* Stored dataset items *
== == ==
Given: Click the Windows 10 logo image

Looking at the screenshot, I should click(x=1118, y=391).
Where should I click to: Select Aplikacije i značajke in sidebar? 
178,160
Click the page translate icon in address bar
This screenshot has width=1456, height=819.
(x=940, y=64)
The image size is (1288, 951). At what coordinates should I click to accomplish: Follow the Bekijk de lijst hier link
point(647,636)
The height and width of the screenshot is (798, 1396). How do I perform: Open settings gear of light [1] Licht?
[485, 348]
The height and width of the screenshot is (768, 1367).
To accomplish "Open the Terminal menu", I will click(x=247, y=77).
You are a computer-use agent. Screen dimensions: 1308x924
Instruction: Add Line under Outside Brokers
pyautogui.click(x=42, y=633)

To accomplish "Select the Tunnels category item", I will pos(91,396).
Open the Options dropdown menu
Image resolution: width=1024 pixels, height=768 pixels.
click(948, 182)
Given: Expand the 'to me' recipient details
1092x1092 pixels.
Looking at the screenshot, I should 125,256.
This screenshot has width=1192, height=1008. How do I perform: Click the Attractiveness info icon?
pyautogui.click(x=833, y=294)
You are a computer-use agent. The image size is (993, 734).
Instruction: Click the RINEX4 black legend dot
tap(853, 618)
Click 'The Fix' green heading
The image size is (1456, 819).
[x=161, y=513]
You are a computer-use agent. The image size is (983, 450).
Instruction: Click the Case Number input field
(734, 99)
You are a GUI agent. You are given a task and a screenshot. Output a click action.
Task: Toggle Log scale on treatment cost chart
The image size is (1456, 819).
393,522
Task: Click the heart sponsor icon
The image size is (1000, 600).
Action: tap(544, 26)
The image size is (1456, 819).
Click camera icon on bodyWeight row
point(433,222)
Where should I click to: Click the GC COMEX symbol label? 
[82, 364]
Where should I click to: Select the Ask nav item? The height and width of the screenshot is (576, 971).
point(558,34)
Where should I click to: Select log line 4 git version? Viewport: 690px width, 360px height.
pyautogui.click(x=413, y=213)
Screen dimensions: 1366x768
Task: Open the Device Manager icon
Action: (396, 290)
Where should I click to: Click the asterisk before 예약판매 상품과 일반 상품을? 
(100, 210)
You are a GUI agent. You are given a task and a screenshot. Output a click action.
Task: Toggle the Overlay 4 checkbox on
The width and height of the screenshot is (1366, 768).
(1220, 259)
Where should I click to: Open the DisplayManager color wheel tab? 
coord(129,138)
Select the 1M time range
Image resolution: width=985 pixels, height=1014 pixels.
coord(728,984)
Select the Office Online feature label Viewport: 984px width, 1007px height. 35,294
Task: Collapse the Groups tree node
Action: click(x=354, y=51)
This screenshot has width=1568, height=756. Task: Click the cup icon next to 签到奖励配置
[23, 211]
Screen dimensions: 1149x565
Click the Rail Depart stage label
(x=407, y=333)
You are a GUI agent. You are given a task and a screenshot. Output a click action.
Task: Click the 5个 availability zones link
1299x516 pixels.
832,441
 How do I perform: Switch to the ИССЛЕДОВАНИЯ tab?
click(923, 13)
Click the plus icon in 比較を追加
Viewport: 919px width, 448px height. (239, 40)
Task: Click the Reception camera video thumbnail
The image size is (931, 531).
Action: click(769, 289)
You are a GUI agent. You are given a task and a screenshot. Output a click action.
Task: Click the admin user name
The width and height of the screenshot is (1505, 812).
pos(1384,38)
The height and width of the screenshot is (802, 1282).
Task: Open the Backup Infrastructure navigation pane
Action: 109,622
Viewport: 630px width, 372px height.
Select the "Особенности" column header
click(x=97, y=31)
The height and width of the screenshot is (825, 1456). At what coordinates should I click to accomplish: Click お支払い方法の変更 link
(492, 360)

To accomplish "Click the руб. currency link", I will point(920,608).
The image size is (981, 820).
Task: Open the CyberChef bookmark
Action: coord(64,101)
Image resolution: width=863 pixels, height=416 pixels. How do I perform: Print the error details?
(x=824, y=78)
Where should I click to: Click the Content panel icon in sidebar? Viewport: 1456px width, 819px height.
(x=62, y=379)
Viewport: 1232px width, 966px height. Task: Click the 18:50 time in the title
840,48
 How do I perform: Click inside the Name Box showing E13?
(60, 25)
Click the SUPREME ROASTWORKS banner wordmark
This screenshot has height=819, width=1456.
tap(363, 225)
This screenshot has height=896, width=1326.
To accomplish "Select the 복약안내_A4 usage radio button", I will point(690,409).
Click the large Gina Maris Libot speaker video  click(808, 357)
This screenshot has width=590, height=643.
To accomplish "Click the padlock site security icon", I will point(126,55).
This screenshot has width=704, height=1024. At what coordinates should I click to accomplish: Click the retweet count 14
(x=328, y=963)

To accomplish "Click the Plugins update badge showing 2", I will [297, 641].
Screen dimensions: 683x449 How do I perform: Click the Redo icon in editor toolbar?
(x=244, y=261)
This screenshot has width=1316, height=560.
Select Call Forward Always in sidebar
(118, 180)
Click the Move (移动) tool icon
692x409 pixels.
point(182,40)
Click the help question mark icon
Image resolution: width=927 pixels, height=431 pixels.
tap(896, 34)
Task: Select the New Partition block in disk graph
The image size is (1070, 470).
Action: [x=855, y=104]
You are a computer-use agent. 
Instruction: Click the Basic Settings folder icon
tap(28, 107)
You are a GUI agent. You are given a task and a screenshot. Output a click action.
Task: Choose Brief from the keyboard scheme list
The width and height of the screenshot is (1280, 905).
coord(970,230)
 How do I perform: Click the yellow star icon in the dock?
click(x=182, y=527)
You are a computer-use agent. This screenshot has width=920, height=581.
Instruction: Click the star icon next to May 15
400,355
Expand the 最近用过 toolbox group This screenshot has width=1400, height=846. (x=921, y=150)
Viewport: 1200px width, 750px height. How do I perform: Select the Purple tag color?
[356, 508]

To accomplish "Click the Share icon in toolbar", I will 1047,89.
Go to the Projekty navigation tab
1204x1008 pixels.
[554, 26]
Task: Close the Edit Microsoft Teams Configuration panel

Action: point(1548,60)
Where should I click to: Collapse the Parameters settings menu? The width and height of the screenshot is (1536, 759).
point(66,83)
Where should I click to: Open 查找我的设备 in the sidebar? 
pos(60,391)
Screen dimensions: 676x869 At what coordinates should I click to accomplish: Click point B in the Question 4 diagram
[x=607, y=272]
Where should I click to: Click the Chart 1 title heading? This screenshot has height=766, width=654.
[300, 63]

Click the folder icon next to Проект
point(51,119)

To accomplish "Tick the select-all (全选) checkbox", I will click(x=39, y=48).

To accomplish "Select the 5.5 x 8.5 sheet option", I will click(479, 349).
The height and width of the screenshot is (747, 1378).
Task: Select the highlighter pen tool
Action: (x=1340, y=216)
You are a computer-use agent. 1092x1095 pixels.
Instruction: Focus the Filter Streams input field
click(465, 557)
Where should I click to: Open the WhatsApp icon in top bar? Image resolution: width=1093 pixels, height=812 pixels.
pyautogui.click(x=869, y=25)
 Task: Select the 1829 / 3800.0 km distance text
== == ==
* The request *
Echo all of the records above word for word.

* Solution for this task *
Given: Click the Windows 10 logo image

Looking at the screenshot, I should click(x=1118, y=391).
Where should I click to: Select Aplikacije i značajke in sidebar? 
178,160
Click the page translate icon in address bar
This screenshot has width=1456, height=819.
(x=940, y=64)
The image size is (1288, 951). At what coordinates should I click to accomplish: Follow the Bekijk de lijst hier link
point(647,636)
The height and width of the screenshot is (798, 1396). How do I perform: Open settings gear of light [1] Licht?
[485, 348]
The height and width of the screenshot is (768, 1367).
To accomplish "Open the Terminal menu", I will click(x=247, y=77).
You are a computer-use agent. Screen dimensions: 1308x924
Instruction: Add Line under Outside Brokers
pyautogui.click(x=42, y=633)

To accomplish "Select the Tunnels category item", I will pos(91,396).
Open the Options dropdown menu
Image resolution: width=1024 pixels, height=768 pixels.
click(948, 182)
Given: Expand the 'to me' recipient details
1092x1092 pixels.
Looking at the screenshot, I should 125,256.
This screenshot has width=1192, height=1008. How do I perform: Click the Attractiveness info icon?
pyautogui.click(x=833, y=294)
You are a computer-use agent. The image size is (993, 734).
Instruction: Click the RINEX4 black legend dot
tap(853, 618)
Click 'The Fix' green heading
The image size is (1456, 819).
[x=161, y=513]
You are a computer-use agent. The image size is (983, 450).
Instruction: Click the Case Number input field
(734, 99)
You are a GUI agent. You are given a task and a screenshot. Output a click action.
Task: Toggle Log scale on treatment cost chart
The image size is (1456, 819).
393,522
Task: Click the heart sponsor icon
The image size is (1000, 600).
Action: tap(544, 26)
The image size is (1456, 819).
Click camera icon on bodyWeight row
point(433,222)
Where should I click to: Click the GC COMEX symbol label? 
[82, 364]
Where should I click to: Select the Ask nav item? The height and width of the screenshot is (576, 971).
point(558,34)
Where should I click to: Select log line 4 git version? Viewport: 690px width, 360px height.
pyautogui.click(x=413, y=213)
Screen dimensions: 1366x768
Task: Open the Device Manager icon
Action: (396, 290)
Where should I click to: Click the asterisk before 예약판매 상품과 일반 상품을? 
(100, 210)
You are a GUI agent. You are given a task and a screenshot. Output a click action.
Task: Toggle the Overlay 4 checkbox on
The width and height of the screenshot is (1366, 768).
(1220, 259)
Where should I click to: Open the DisplayManager color wheel tab? 
coord(129,138)
Select the 1M time range
Image resolution: width=985 pixels, height=1014 pixels.
coord(728,984)
Select the Office Online feature label Viewport: 984px width, 1007px height. 35,294
Task: Collapse the Groups tree node
Action: click(x=354, y=51)
This screenshot has width=1568, height=756. Task: Click the cup icon next to 签到奖励配置
[23, 211]
Screen dimensions: 1149x565
Click the Rail Depart stage label
(x=407, y=333)
You are a GUI agent. You are given a task and a screenshot. Output a click action.
Task: Click the 5个 availability zones link
1299x516 pixels.
832,441
 How do I perform: Switch to the ИССЛЕДОВАНИЯ tab?
click(923, 13)
Click the plus icon in 比較を追加
Viewport: 919px width, 448px height. (239, 40)
Task: Click the Reception camera video thumbnail
The image size is (931, 531).
Action: click(769, 289)
You are a GUI agent. You are given a task and a screenshot. Output a click action.
Task: Click the admin user name
The width and height of the screenshot is (1505, 812).
pos(1384,38)
The height and width of the screenshot is (802, 1282).
Task: Open the Backup Infrastructure navigation pane
Action: 109,622
Viewport: 630px width, 372px height.
Select the "Особенности" column header
click(x=97, y=31)
The height and width of the screenshot is (825, 1456). At what coordinates should I click to accomplish: Click お支払い方法の変更 link
(492, 360)

To accomplish "Click the руб. currency link", I will point(920,608).
The image size is (981, 820).
Task: Open the CyberChef bookmark
Action: coord(64,101)
Image resolution: width=863 pixels, height=416 pixels. How do I perform: Print the error details?
(x=824, y=78)
Where should I click to: Click the Content panel icon in sidebar? Viewport: 1456px width, 819px height.
(x=62, y=379)
Viewport: 1232px width, 966px height. Task: Click the 18:50 time in the title
840,48
 How do I perform: Click inside the Name Box showing E13?
(60, 25)
Click the SUPREME ROASTWORKS banner wordmark
This screenshot has height=819, width=1456.
tap(363, 225)
This screenshot has height=896, width=1326.
To accomplish "Select the 복약안내_A4 usage radio button", I will point(690,409).
Click the large Gina Maris Libot speaker video  click(808, 357)
This screenshot has width=590, height=643.
To accomplish "Click the padlock site security icon", I will point(126,55).
This screenshot has width=704, height=1024. At what coordinates should I click to accomplish: Click the retweet count 14
(x=328, y=963)

To accomplish "Click the Plugins update badge showing 2", I will [297, 641].
Screen dimensions: 683x449 How do I perform: Click the Redo icon in editor toolbar?
(x=244, y=261)
This screenshot has width=1316, height=560.
Select Call Forward Always in sidebar
(118, 180)
Click the Move (移动) tool icon
692x409 pixels.
point(182,40)
Click the help question mark icon
Image resolution: width=927 pixels, height=431 pixels.
tap(896, 34)
Task: Select the New Partition block in disk graph
The image size is (1070, 470).
Action: [x=855, y=104]
You are a computer-use agent. 
Instruction: Click the Basic Settings folder icon
tap(28, 107)
You are a GUI agent. You are given a task and a screenshot. Output a click action.
Task: Choose Brief from the keyboard scheme list
The width and height of the screenshot is (1280, 905).
coord(970,230)
 How do I perform: Click the yellow star icon in the dock?
click(x=182, y=527)
You are a computer-use agent. This screenshot has width=920, height=581.
Instruction: Click the star icon next to May 15
400,355
Expand the 最近用过 toolbox group This screenshot has width=1400, height=846. (x=921, y=150)
Viewport: 1200px width, 750px height. How do I perform: Select the Purple tag color?
[356, 508]

To accomplish "Click the Share icon in toolbar", I will 1047,89.
Go to the Projekty navigation tab
1204x1008 pixels.
[554, 26]
Task: Close the Edit Microsoft Teams Configuration panel

Action: point(1548,60)
Where should I click to: Collapse the Parameters settings menu? The width and height of the screenshot is (1536, 759).
point(66,83)
Where should I click to: Open 查找我的设备 in the sidebar? 
pos(60,391)
Screen dimensions: 676x869 At what coordinates should I click to accomplish: Click point B in the Question 4 diagram
[x=607, y=272]
Where should I click to: Click the Chart 1 title heading? This screenshot has height=766, width=654.
[300, 63]

Click the folder icon next to Проект
point(51,119)

To accomplish "Tick the select-all (全选) checkbox", I will click(x=39, y=48).

To accomplish "Select the 5.5 x 8.5 sheet option", I will click(479, 349).
The height and width of the screenshot is (747, 1378).
Task: Select the highlighter pen tool
Action: (x=1340, y=216)
You are a computer-use agent. 1092x1095 pixels.
Instruction: Focus the Filter Streams input field
click(465, 557)
Where should I click to: Open the WhatsApp icon in top bar? Image resolution: width=1093 pixels, height=812 pixels.
pyautogui.click(x=869, y=25)
 Task: Select the 1829 / 3800.0 km distance text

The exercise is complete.